This program sorts arrays of unsigned long ints using a radix sort algorithm written in x64 MASM assembly. The bucket count / radix of the sort is 2. For calculating the prefix sum I used 8 AVX 256 bit registers, which can process 8 unsigned long ints at once. Because I am using a radix of 2, I make use of the popcnt instruction, which counts the amounts of 1 bits in a register.

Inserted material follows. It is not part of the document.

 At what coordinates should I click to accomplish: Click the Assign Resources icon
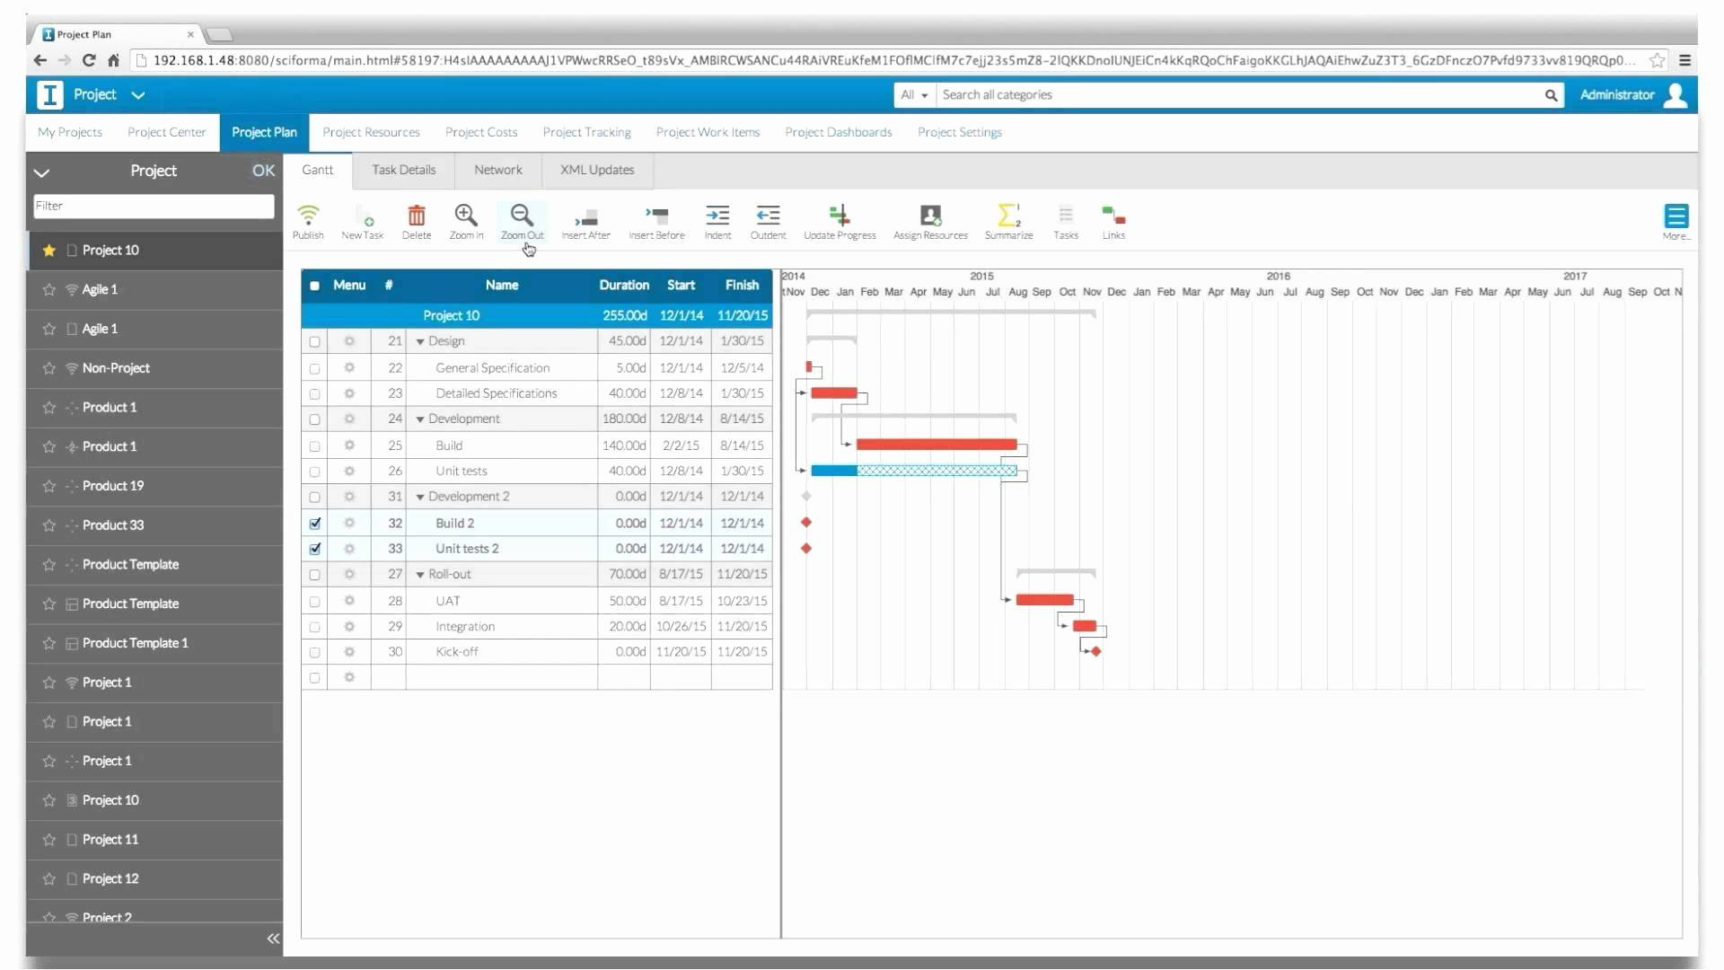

Here are some timings of the algorithm done on an AMD Ryzen 7 2700X - note that the time it takes for the helper array to be allocated is not considered:
| Array length | Time in ms |
|---|---|
| 1000000000 | 79100 |
| 750000000 | 59979 |
| 500000000 | 39483 |
| 250000000 | 19688 |
| ---- | ---- |
| 100000000 | 7940 |
| 75000000 | 6019 |
| 50000000 | 4055 |
| 25000000 | 2031 |
| ---- | ---- |
| 10000000 | 813 |
| 7500000 | 599 |
| 5000000 | 419 |
| 2500000 | 201 |
| ---- | ---- |
| 1000000 | 84 |
| 750000 | 62 |
| 500000 | 45 |
| 250000 | 23 |
| ---- | ---- |
| 100000 | 11 |
| 75000 | 8 |
| 50000 | 6 |
| 25000 | 3 |
As can be seen, the timings scale linearly with the array size.
Unfortunately this program performs quite badly when compared to a radix sort with a bucket count of 256. I'd assume, that the thing, which holds this algorithm down, is that the entire array needs to be reordered 32 times. A 256 bucket radix sort only needs to reorder the array 4 times.